• _WORK INSTRUCTIONS_
Return the lines from the line containing "Click the 贵州贵阳 region cell" onward. Each must match exactly, and the last line of the listing below must be included.
▽
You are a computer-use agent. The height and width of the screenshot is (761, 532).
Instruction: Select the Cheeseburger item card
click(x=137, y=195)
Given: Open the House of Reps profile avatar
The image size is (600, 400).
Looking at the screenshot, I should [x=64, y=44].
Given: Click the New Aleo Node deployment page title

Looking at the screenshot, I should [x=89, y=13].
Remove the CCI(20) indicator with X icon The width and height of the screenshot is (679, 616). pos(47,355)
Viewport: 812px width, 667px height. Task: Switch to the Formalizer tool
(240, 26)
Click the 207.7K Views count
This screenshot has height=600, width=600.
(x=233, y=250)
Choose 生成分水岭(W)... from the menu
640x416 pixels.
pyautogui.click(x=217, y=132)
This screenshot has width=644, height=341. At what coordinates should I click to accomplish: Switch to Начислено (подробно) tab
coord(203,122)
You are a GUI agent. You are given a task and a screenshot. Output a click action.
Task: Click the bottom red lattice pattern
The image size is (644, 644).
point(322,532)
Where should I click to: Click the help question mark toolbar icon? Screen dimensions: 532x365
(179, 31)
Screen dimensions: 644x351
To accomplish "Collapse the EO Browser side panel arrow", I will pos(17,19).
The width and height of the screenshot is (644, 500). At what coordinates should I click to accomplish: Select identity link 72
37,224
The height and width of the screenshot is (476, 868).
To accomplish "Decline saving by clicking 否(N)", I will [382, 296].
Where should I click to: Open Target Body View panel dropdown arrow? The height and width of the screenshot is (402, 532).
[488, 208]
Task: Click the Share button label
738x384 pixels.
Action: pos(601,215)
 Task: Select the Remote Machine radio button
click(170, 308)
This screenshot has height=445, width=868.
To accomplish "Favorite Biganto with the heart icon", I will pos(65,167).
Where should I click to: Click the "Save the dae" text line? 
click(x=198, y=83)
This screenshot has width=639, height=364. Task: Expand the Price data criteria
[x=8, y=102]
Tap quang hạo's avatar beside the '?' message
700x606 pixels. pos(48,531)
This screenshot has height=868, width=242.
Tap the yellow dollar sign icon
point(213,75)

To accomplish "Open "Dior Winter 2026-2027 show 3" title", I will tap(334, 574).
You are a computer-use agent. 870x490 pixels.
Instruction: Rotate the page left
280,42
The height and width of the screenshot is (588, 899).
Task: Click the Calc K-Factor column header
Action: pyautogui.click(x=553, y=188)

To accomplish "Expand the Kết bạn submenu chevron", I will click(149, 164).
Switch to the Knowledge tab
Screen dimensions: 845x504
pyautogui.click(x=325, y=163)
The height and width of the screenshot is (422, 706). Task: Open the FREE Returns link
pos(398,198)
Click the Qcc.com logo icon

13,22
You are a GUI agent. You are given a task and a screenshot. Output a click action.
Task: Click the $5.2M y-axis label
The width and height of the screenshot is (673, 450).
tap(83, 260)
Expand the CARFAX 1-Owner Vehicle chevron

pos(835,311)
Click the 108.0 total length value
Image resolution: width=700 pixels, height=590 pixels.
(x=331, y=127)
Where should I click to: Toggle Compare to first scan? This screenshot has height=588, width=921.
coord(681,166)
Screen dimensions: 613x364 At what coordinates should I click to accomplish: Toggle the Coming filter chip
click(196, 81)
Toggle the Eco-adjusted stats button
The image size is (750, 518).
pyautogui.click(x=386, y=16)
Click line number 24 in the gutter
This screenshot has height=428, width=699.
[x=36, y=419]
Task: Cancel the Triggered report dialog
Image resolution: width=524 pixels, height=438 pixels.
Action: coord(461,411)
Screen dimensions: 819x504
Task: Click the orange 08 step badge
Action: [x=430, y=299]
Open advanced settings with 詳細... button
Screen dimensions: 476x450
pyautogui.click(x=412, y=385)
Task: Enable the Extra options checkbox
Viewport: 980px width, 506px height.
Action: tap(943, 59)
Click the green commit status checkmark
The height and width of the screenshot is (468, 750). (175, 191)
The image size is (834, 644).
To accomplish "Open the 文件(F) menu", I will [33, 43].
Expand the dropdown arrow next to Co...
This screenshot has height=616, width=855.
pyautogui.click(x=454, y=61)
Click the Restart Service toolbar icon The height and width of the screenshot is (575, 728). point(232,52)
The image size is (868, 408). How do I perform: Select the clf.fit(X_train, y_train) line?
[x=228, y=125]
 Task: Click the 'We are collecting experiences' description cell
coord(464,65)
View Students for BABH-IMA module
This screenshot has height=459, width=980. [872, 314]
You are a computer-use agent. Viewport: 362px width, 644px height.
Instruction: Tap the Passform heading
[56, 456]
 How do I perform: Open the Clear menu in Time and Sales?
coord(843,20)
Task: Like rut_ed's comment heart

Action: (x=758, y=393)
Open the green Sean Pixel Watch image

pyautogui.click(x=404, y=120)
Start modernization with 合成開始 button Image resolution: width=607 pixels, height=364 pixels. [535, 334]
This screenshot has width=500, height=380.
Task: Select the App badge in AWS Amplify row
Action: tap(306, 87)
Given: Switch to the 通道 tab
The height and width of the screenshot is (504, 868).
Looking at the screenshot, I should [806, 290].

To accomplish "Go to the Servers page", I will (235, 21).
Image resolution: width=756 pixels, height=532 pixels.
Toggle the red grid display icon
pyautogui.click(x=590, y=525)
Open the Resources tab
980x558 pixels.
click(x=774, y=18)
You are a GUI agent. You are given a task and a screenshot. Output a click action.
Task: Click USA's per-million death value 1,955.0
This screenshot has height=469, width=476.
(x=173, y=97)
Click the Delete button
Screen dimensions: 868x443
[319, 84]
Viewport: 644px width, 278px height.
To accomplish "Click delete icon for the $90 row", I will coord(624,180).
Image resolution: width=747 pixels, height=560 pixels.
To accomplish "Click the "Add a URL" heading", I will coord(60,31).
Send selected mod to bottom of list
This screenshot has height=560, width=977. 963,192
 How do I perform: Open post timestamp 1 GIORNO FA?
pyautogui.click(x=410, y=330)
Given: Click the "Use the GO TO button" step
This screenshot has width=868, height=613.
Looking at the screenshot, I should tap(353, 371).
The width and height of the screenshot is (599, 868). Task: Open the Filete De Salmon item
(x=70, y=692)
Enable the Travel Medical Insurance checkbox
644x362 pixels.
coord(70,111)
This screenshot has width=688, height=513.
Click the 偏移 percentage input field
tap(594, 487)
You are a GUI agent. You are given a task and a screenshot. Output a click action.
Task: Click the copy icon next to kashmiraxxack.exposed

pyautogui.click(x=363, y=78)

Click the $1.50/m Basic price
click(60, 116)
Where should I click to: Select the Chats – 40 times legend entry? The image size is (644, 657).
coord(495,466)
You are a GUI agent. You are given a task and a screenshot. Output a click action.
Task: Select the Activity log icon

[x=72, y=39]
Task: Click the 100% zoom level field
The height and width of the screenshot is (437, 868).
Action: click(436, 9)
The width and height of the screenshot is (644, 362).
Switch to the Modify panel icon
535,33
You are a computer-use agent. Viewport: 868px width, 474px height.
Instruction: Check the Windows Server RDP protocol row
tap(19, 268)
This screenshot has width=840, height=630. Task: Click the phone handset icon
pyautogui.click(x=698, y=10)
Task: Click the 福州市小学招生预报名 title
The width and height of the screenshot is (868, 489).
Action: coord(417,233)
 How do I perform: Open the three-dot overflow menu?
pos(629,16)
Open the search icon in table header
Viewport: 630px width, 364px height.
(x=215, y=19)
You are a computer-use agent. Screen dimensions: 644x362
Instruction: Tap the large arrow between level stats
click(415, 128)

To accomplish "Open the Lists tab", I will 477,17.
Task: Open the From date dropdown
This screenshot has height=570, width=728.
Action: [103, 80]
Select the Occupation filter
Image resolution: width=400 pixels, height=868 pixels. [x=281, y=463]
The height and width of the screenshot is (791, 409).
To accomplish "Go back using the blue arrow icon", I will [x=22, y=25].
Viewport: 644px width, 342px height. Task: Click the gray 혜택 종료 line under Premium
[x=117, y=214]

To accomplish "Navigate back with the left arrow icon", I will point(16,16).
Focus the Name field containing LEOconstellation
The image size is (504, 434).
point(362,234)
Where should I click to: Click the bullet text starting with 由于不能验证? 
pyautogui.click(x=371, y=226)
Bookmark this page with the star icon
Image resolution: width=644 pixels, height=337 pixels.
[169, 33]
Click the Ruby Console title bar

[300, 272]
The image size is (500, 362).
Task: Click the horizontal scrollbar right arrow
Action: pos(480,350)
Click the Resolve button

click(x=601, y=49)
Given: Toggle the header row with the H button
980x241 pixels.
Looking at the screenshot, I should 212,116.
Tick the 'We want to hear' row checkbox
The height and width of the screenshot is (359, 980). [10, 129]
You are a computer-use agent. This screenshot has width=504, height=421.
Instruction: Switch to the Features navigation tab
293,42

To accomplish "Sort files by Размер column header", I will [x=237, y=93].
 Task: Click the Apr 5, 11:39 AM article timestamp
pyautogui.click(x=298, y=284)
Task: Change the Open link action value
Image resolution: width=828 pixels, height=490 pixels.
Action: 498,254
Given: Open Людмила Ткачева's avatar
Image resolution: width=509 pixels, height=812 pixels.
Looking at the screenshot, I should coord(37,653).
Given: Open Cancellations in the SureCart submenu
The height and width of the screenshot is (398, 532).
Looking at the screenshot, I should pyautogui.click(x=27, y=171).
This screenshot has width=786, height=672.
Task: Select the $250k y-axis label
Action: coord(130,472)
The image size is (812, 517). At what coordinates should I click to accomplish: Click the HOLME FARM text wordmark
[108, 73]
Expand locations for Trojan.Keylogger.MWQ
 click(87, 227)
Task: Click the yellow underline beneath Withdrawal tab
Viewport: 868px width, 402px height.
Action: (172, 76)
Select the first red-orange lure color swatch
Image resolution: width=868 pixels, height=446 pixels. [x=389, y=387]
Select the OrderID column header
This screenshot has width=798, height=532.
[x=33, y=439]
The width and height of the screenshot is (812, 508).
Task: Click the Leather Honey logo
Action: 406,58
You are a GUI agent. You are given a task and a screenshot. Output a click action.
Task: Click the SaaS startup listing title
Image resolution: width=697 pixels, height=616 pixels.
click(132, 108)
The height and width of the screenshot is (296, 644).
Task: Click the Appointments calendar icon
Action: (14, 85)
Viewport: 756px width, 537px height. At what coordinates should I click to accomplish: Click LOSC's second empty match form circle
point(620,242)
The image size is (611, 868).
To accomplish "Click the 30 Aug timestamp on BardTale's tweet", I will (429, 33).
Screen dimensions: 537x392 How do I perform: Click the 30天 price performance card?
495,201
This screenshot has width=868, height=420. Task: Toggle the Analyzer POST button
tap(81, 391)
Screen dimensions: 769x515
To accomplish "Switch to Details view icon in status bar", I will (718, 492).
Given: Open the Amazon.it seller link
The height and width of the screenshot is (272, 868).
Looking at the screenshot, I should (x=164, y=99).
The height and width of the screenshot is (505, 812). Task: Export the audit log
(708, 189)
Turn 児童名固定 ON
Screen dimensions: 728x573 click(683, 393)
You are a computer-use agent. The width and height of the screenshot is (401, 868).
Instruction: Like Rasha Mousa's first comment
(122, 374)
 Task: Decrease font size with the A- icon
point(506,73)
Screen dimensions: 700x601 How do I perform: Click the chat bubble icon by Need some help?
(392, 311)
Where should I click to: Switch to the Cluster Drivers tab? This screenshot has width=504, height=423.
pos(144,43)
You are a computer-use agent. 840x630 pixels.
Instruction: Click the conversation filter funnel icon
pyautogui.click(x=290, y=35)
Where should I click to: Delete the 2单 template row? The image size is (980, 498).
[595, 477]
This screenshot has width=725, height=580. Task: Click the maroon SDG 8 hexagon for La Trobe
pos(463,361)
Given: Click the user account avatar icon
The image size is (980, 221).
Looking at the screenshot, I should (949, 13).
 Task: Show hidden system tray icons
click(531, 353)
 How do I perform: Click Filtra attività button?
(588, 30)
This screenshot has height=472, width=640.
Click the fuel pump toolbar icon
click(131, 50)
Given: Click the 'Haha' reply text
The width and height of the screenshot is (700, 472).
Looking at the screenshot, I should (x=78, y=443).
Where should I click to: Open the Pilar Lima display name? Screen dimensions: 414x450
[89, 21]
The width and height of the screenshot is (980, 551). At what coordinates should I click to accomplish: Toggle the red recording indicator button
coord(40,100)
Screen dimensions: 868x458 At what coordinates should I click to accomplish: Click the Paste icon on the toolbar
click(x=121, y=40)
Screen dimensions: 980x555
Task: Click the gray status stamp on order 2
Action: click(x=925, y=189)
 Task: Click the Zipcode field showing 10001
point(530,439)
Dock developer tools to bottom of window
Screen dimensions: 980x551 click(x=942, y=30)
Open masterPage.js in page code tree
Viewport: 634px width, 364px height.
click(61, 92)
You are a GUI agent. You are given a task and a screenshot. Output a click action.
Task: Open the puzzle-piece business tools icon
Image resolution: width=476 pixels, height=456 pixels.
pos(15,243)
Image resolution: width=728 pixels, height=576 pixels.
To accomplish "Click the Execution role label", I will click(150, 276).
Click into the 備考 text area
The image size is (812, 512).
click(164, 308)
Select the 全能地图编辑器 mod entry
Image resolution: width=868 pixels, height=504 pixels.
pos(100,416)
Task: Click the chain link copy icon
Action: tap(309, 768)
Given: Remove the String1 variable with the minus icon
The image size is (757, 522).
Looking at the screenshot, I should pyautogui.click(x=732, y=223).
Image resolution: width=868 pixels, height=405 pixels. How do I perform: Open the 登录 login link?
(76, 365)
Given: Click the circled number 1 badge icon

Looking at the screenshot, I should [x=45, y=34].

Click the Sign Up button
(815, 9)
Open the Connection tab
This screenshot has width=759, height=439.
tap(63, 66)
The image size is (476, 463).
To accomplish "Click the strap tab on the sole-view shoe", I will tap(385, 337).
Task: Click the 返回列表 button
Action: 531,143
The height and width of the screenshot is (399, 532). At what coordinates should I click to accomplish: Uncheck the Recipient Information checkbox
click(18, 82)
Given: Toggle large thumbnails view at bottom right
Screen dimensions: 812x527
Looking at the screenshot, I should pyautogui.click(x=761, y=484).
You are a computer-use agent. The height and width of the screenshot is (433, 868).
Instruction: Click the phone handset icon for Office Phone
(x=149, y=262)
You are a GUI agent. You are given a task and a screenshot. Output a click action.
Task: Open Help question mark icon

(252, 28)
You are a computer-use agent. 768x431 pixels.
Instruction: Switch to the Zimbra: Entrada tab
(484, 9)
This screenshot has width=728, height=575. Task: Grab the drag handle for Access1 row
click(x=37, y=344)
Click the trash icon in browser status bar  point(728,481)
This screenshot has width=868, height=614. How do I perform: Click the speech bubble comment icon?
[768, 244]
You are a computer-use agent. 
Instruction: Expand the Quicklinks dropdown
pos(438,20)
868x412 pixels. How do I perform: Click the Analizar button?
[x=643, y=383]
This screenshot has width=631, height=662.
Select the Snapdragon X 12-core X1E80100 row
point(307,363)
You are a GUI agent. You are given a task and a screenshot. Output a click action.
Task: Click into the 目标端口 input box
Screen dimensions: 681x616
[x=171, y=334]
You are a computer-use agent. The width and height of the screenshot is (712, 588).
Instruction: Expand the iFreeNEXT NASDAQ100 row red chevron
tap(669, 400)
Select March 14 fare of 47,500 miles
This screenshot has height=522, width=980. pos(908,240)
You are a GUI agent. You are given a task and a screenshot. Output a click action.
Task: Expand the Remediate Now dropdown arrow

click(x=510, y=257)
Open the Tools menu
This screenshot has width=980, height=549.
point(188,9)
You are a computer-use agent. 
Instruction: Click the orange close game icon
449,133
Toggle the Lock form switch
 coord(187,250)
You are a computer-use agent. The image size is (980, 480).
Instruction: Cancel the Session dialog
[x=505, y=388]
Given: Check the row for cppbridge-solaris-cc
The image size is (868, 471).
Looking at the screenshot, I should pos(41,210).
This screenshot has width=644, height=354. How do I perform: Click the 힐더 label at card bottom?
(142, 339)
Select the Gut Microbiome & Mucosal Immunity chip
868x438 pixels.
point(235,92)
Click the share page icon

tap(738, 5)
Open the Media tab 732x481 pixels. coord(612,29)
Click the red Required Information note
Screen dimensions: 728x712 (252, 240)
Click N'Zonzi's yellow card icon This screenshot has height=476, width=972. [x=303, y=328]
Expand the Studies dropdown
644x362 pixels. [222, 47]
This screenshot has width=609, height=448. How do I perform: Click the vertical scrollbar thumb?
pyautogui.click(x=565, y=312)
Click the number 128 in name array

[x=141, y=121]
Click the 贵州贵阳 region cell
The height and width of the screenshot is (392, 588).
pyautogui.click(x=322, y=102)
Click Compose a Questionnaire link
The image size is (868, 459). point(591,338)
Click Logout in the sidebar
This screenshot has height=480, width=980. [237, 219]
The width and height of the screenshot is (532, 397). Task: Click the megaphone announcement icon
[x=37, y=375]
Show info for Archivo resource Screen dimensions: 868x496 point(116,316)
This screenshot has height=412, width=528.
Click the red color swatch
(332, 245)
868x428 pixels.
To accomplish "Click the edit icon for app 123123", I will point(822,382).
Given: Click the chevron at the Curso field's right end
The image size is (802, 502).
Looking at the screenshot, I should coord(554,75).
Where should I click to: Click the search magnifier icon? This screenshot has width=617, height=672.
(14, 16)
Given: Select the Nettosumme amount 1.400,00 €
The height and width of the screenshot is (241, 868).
△
• _EXERCISE SOLUTION_
Click the 贵州贵阳 region cell
The height and width of the screenshot is (392, 588).
pyautogui.click(x=322, y=102)
Click Compose a Questionnaire link
The image size is (868, 459). point(591,338)
Click Logout in the sidebar
This screenshot has height=480, width=980. [237, 219]
The width and height of the screenshot is (532, 397). Task: Click the megaphone announcement icon
[x=37, y=375]
Show info for Archivo resource Screen dimensions: 868x496 point(116,316)
This screenshot has height=412, width=528.
Click the red color swatch
(332, 245)
868x428 pixels.
To accomplish "Click the edit icon for app 123123", I will point(822,382).
Given: Click the chevron at the Curso field's right end
The image size is (802, 502).
Looking at the screenshot, I should coord(554,75).
Where should I click to: Click the search magnifier icon? This screenshot has width=617, height=672.
(14, 16)
Given: Select the Nettosumme amount 1.400,00 €
The height and width of the screenshot is (241, 868).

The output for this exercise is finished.